Written task - Rewrite the records below, replacing "Locate an element" with "Find an element" and leaving everything else as it is.

Data section -
+ + + +
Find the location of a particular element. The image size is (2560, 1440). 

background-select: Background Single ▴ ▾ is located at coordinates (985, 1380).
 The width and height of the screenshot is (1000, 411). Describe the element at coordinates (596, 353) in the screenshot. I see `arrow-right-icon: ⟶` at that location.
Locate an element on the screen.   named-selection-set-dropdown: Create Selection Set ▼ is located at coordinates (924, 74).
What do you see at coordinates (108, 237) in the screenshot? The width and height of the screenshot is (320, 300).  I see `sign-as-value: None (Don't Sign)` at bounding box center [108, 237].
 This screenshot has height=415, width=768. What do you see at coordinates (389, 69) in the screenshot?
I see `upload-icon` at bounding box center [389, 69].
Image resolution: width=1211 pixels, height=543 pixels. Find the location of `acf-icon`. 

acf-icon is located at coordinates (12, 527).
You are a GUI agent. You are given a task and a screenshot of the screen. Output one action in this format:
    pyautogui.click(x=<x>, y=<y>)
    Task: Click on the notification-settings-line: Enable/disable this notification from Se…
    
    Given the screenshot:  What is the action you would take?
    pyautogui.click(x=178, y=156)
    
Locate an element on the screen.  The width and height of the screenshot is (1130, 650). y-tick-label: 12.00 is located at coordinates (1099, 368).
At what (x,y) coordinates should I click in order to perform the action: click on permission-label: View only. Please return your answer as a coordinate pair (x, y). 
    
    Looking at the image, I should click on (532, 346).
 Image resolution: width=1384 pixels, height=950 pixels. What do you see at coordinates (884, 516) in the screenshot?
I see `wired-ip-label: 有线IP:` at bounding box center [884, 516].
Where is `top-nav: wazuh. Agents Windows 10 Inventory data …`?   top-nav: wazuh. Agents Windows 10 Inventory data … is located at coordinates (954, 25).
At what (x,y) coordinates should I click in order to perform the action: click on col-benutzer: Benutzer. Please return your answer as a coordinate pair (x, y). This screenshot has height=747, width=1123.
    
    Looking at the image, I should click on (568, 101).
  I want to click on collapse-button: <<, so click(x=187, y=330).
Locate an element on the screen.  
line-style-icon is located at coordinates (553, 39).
+ + + +
Output -
Find the location of a particular element. The image size is (2560, 1440). 

background-select: Background Single ▴ ▾ is located at coordinates (985, 1380).
 The width and height of the screenshot is (1000, 411). Describe the element at coordinates (596, 353) in the screenshot. I see `arrow-right-icon: ⟶` at that location.
Find an element on the screen.   named-selection-set-dropdown: Create Selection Set ▼ is located at coordinates (924, 74).
What do you see at coordinates (108, 237) in the screenshot? The width and height of the screenshot is (320, 300).  I see `sign-as-value: None (Don't Sign)` at bounding box center [108, 237].
 This screenshot has height=415, width=768. What do you see at coordinates (389, 69) in the screenshot?
I see `upload-icon` at bounding box center [389, 69].
Image resolution: width=1211 pixels, height=543 pixels. Find the location of `acf-icon`. 

acf-icon is located at coordinates (12, 527).
You are a GUI agent. You are given a task and a screenshot of the screen. Output one action in this format:
    pyautogui.click(x=<x>, y=<y>)
    Task: Click on the notification-settings-line: Enable/disable this notification from Se…
    
    Given the screenshot:  What is the action you would take?
    pyautogui.click(x=178, y=156)
    
Find an element on the screen.  The width and height of the screenshot is (1130, 650). y-tick-label: 12.00 is located at coordinates (1099, 368).
At what (x,y) coordinates should I click in order to perform the action: click on permission-label: View only. Please return your answer as a coordinate pair (x, y). 
    
    Looking at the image, I should click on (532, 346).
 Image resolution: width=1384 pixels, height=950 pixels. What do you see at coordinates (884, 516) in the screenshot?
I see `wired-ip-label: 有线IP:` at bounding box center [884, 516].
Where is `top-nav: wazuh. Agents Windows 10 Inventory data …`?   top-nav: wazuh. Agents Windows 10 Inventory data … is located at coordinates (954, 25).
At what (x,y) coordinates should I click in order to perform the action: click on col-benutzer: Benutzer. Please return your answer as a coordinate pair (x, y). This screenshot has height=747, width=1123.
    
    Looking at the image, I should click on (568, 101).
  I want to click on collapse-button: <<, so click(x=187, y=330).
Find an element on the screen.  
line-style-icon is located at coordinates (553, 39).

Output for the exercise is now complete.